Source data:
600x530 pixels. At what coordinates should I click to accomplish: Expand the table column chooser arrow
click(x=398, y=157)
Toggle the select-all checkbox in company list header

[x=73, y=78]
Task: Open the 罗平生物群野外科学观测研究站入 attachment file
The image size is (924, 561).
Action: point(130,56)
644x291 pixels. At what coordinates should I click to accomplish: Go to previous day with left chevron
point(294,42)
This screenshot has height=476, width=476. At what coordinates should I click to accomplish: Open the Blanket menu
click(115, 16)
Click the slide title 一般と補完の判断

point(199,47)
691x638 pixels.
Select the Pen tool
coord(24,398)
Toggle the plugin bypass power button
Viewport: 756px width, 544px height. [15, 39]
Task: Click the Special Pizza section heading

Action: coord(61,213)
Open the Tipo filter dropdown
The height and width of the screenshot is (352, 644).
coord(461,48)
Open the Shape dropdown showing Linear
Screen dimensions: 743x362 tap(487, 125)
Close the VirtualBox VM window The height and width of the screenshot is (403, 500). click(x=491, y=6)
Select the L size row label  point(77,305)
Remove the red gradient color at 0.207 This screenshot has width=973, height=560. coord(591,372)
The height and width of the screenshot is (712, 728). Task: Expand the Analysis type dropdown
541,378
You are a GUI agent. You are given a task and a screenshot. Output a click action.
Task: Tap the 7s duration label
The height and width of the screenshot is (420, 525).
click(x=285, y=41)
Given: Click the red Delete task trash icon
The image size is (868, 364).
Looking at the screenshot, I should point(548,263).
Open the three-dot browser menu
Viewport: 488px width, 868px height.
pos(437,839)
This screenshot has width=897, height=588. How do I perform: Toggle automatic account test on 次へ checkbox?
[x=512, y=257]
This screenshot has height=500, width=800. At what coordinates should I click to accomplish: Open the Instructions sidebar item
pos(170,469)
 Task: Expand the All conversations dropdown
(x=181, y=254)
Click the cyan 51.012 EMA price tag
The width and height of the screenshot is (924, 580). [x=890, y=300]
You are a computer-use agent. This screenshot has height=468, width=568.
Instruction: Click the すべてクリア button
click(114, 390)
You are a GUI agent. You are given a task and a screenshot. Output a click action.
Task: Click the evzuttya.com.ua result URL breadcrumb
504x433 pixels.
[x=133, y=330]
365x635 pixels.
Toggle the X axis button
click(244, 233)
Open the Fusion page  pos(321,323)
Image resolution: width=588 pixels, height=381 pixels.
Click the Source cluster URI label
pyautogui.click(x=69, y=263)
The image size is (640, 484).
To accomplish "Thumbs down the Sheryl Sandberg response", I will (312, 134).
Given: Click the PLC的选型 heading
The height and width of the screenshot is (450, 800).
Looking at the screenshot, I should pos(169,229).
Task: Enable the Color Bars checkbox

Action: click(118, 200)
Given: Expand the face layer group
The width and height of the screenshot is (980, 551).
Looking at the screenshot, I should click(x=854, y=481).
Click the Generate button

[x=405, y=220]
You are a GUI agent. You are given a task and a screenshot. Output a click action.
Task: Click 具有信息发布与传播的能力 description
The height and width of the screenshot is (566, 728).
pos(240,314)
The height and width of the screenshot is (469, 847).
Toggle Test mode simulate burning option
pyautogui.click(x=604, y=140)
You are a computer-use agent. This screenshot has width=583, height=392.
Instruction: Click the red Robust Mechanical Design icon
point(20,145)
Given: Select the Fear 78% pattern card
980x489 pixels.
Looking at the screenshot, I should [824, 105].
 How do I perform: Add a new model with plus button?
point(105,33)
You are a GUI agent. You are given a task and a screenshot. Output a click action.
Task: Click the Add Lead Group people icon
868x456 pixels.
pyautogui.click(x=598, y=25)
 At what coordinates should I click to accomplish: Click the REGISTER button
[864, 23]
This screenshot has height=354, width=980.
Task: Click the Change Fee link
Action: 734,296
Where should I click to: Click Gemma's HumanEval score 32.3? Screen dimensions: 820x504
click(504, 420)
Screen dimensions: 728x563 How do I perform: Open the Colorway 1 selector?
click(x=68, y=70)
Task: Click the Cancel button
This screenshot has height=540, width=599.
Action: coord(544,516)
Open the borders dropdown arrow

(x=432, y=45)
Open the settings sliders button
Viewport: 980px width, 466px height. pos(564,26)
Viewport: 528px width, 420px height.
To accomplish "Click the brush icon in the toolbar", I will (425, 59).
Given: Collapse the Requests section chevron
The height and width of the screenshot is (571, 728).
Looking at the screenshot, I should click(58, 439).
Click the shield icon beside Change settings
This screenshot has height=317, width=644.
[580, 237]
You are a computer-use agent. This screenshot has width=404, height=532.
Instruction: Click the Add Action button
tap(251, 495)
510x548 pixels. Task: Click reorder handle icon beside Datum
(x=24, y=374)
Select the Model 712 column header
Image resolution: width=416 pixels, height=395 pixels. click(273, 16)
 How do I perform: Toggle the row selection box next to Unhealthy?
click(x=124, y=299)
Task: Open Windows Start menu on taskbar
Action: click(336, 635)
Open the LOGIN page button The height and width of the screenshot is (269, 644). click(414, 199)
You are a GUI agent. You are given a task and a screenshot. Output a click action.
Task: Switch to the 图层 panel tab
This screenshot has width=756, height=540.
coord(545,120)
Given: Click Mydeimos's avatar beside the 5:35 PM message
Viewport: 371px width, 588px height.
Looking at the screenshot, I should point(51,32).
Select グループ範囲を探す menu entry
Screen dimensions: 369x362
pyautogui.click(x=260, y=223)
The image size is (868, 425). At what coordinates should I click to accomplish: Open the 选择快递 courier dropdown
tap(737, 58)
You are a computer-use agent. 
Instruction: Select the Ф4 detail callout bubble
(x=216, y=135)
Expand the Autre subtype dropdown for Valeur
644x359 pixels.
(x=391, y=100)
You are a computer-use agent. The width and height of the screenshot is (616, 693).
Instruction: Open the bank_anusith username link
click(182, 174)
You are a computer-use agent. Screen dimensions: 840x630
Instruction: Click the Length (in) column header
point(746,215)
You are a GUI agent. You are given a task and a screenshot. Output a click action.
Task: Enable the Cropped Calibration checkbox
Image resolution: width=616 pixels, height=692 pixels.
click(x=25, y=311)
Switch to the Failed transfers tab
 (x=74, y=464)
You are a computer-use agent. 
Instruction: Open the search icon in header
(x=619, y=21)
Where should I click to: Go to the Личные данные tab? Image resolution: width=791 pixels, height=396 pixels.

**Task prompt**
Emit only the final stretch of the records: the line containing "Viewport: 371px width, 588px height." through the end, each line exactly as it stands.

**Reply**
Viewport: 371px width, 588px height.
Looking at the screenshot, I should point(51,32).
Select グループ範囲を探す menu entry
Screen dimensions: 369x362
pyautogui.click(x=260, y=223)
The image size is (868, 425). At what coordinates should I click to accomplish: Open the 选择快递 courier dropdown
tap(737, 58)
You are a computer-use agent. 
Instruction: Select the Ф4 detail callout bubble
(x=216, y=135)
Expand the Autre subtype dropdown for Valeur
644x359 pixels.
(x=391, y=100)
You are a computer-use agent. The width and height of the screenshot is (616, 693).
Instruction: Open the bank_anusith username link
click(182, 174)
You are a computer-use agent. Screen dimensions: 840x630
Instruction: Click the Length (in) column header
point(746,215)
You are a GUI agent. You are given a task and a screenshot. Output a click action.
Task: Enable the Cropped Calibration checkbox
Image resolution: width=616 pixels, height=692 pixels.
click(x=25, y=311)
Switch to the Failed transfers tab
 (x=74, y=464)
You are a computer-use agent. 
Instruction: Open the search icon in header
(x=619, y=21)
Where should I click to: Go to the Личные данные tab? Image resolution: width=791 pixels, height=396 pixels.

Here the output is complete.